USA Today Defeats Rebels

It was the game of the century!

Greg Blake Miller

Kentucky, it seems, has beaten UNLV in the finals of a national basketball tournament. This according to the USA Today website, which, as we know, contains all the news not fit to print. The tournament in question was called the Terrific 20, and was an exercise in the sort of speculative/delusional/participatory publishing that has replaced what was once called journalism. (We're not casting stones, folks; here at the Weekly, we love this stuff.) The Terrific 20 took all the NCAA champions since the tournament expanded to 64 teams and put them in a bracket (with UNLV's 1990 team inexplicably seeded 11th). Each "game" was determined on a best-of-three-votes basis, with one vote each from basketball pundits Mike Lopresti and Pete Simpkinson, and one from you, the American web surfer.

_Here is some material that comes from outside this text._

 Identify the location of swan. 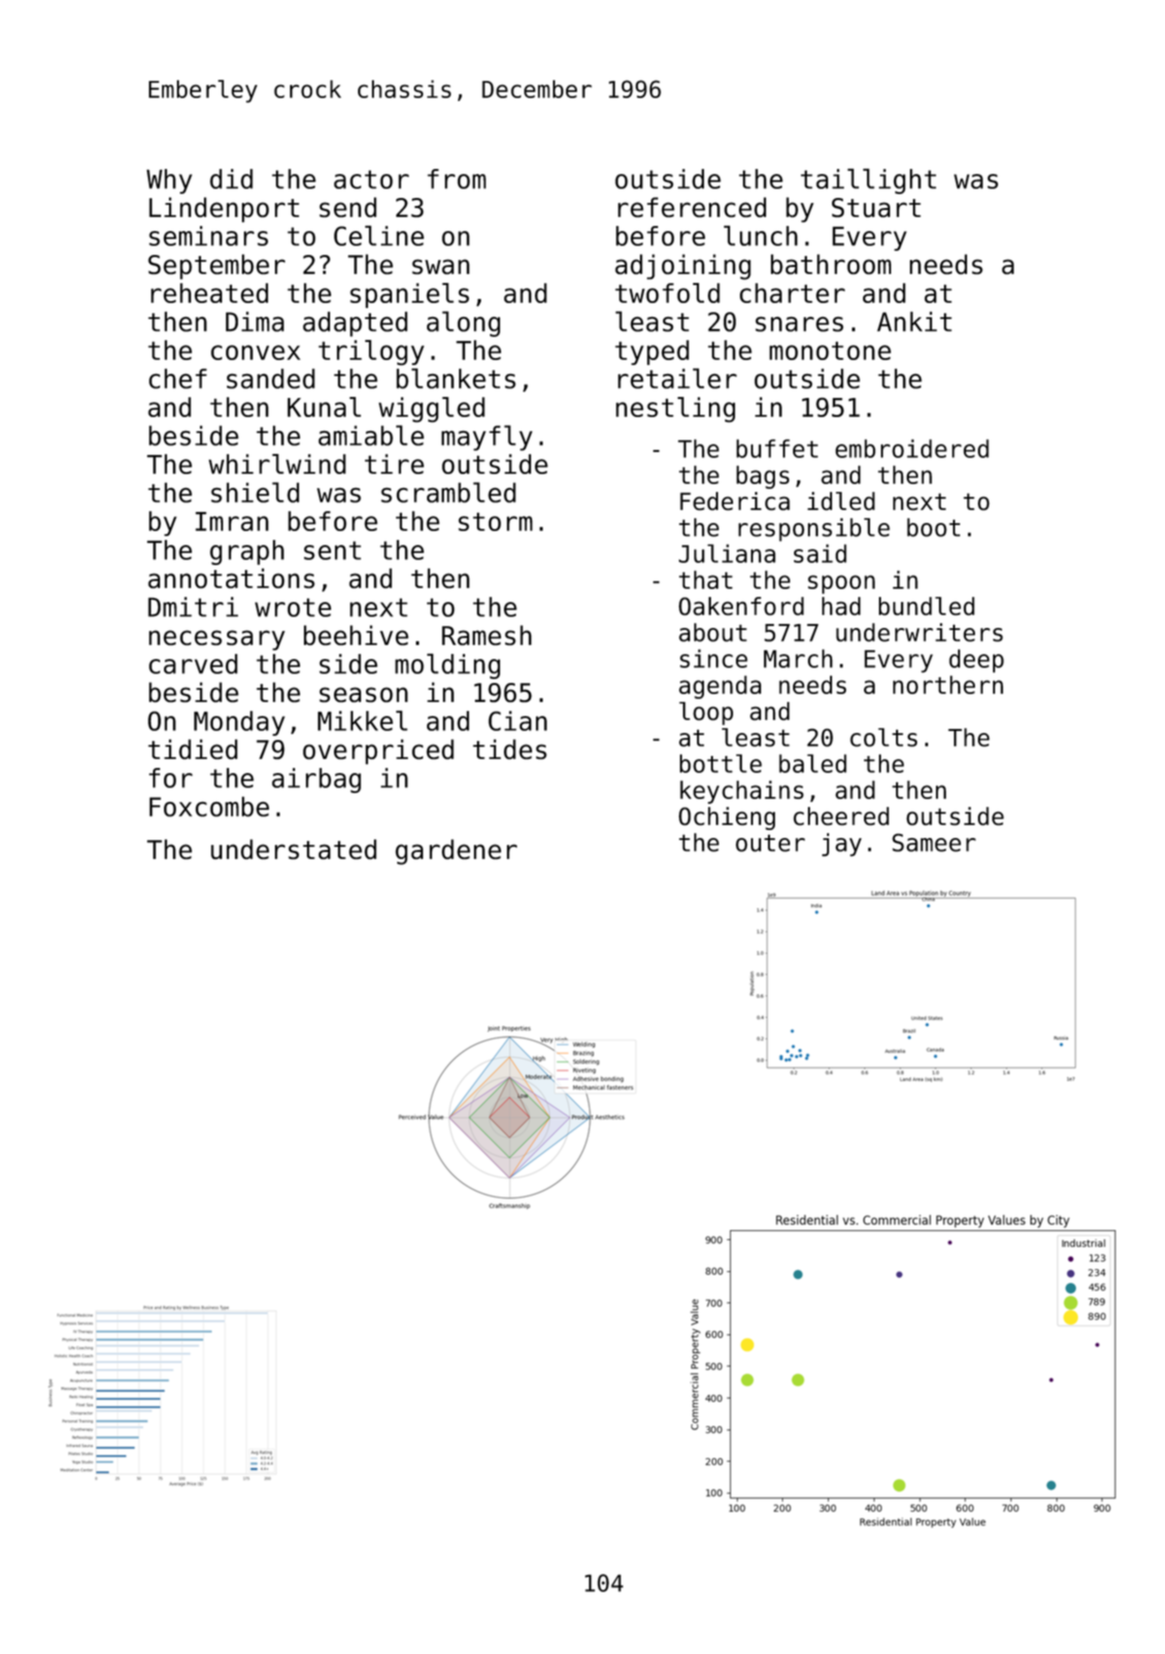
(441, 266).
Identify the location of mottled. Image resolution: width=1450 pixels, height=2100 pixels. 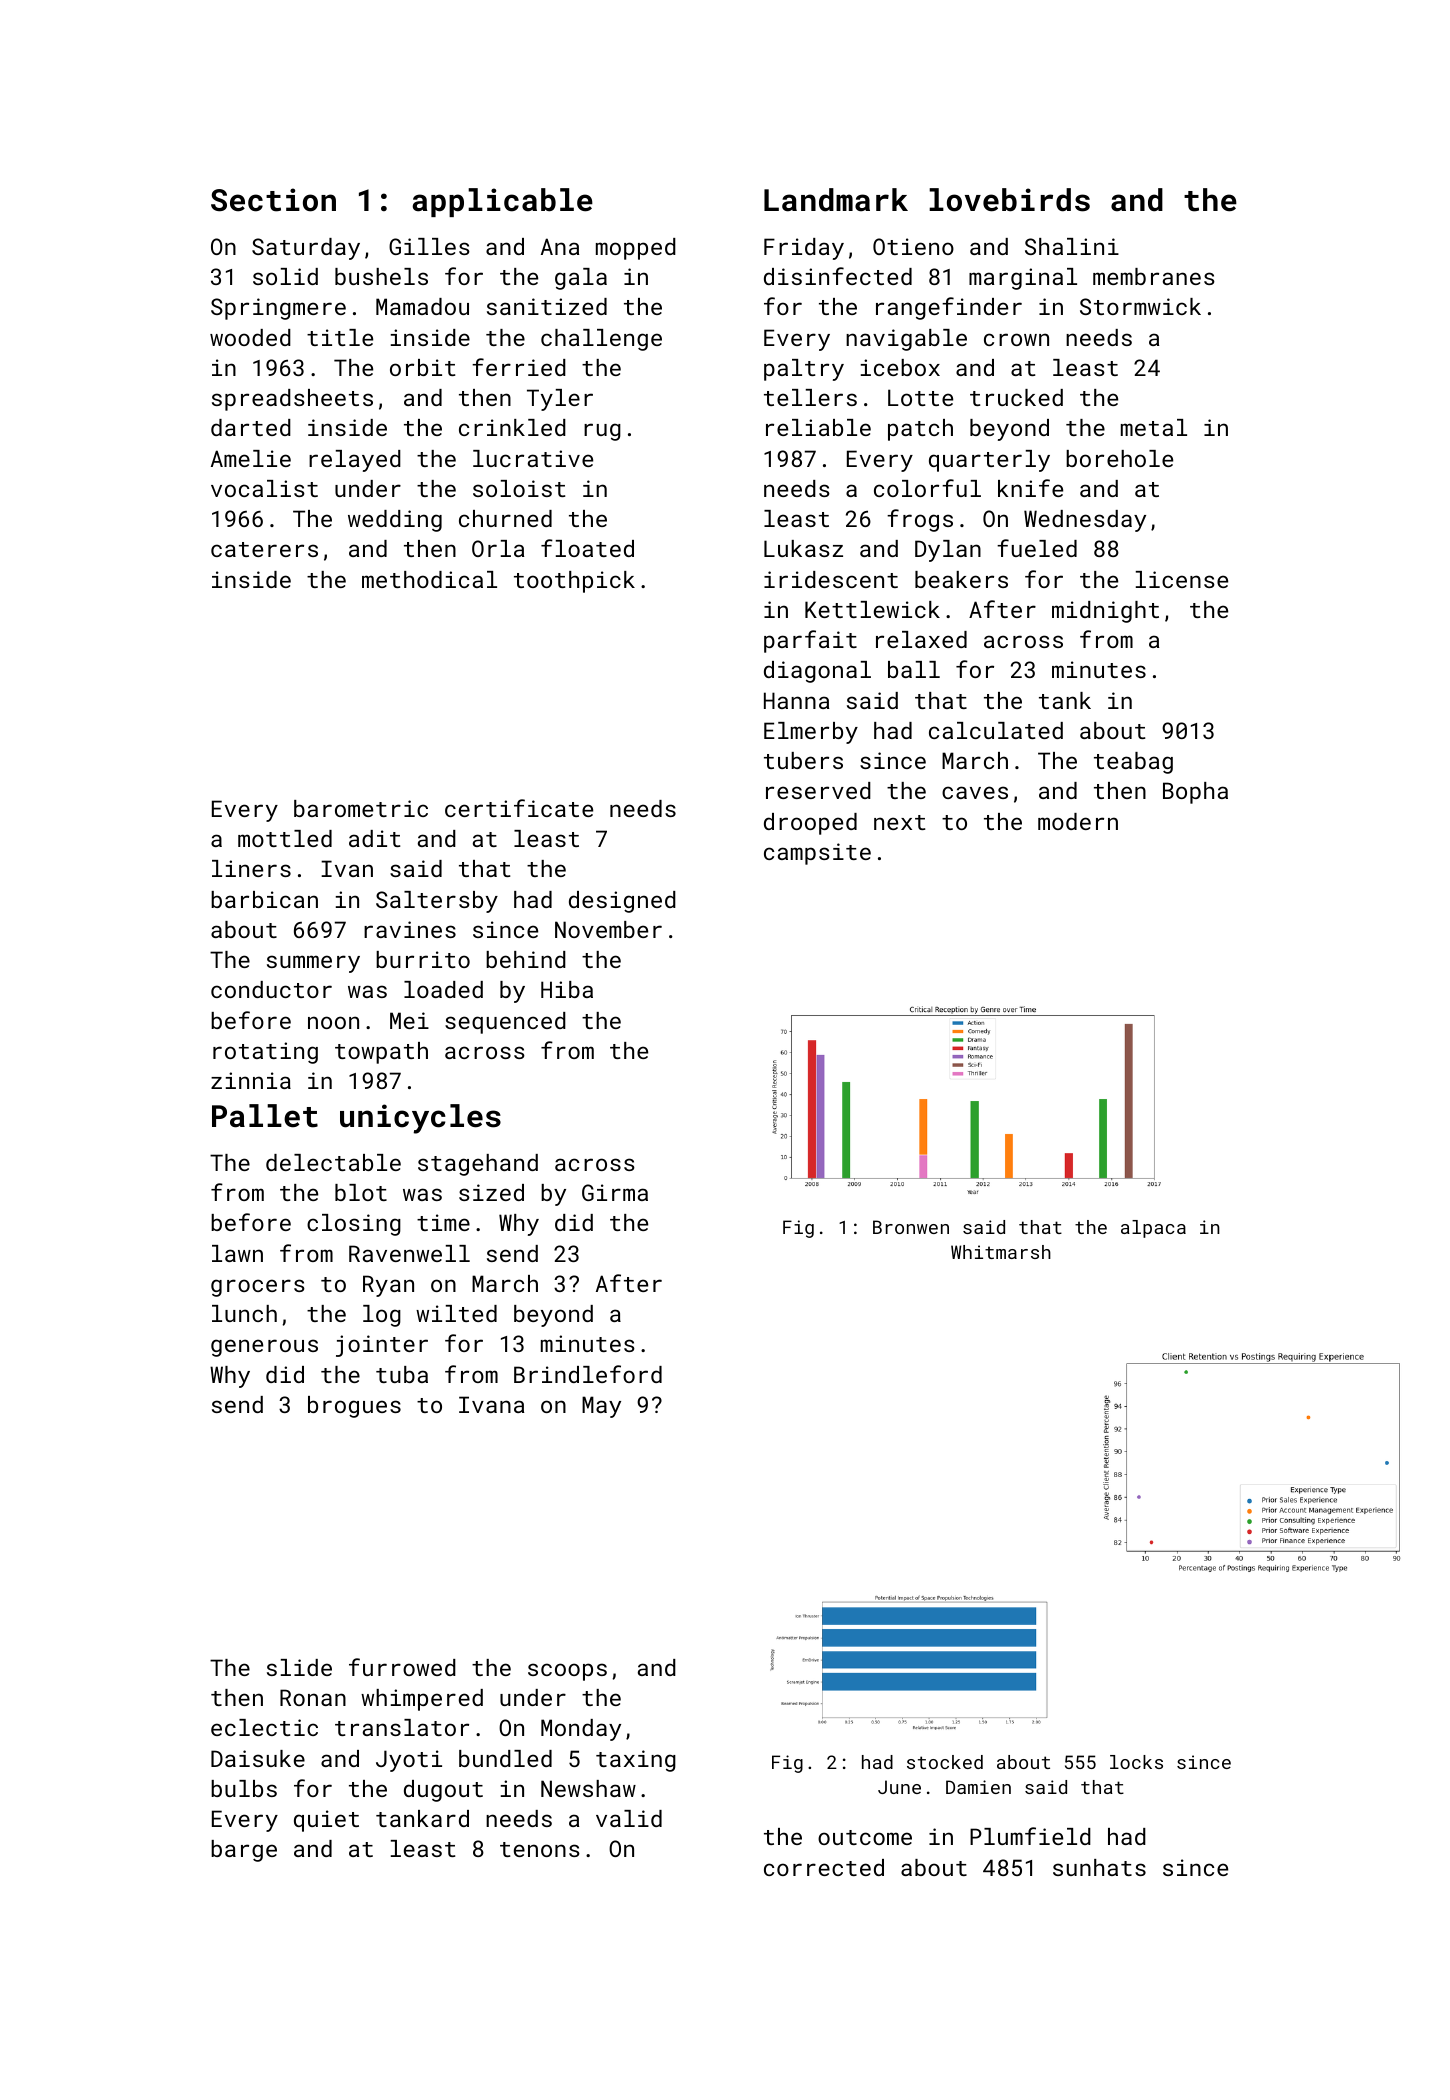
(285, 838).
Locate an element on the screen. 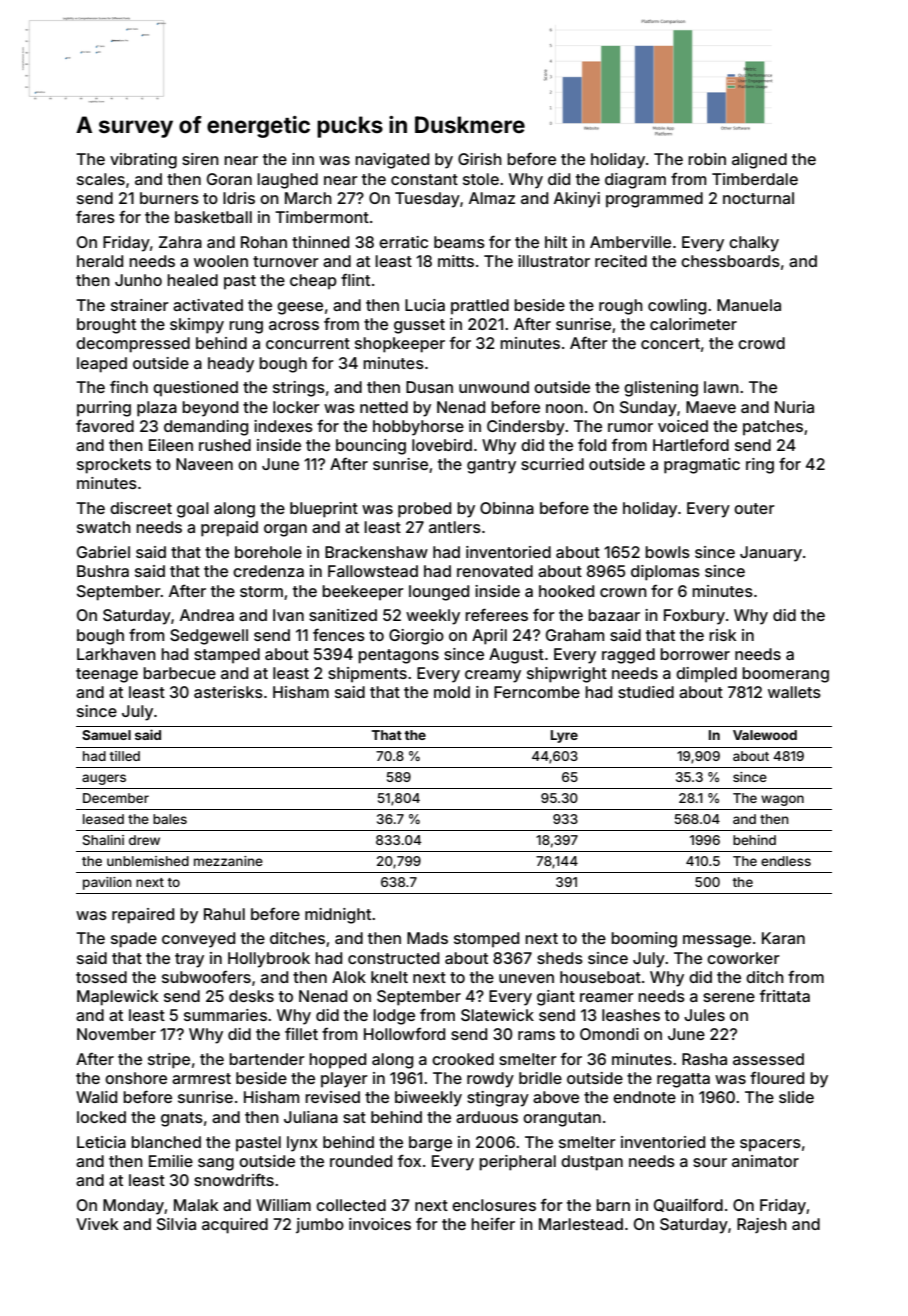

The Rebels defeated—er, were elected over—the 1989 Michigan club in Round 1, North Carolina '93 in Round 2 and Duke '01 in the semifinals. Then came the big game against Kentucky's 1996 team, which, according to Lopresti, would defeat UNLV '90 with "swarming, relentless defense" and a "limitless supply of fresh legs," dictating a slower tempo and keeping the score low. Simpkinson, calling it "the best game that never was," speculated that Kentucky would not be intimidated the way so many Rebel opponents were in '89-'90 and would, with experienced guards, force UNLV into plenty of turnovers and neutralize the Rebels' hot-shooting two-guard, Anderson Hunt.


Web surfers, meanwhile, chose Kentucky by a margin of 65 percent to 35 percent, with a total of 4,314 votes.


Meanwhile, we here in Las Vegas have one thing to say about all this: Yeah, right.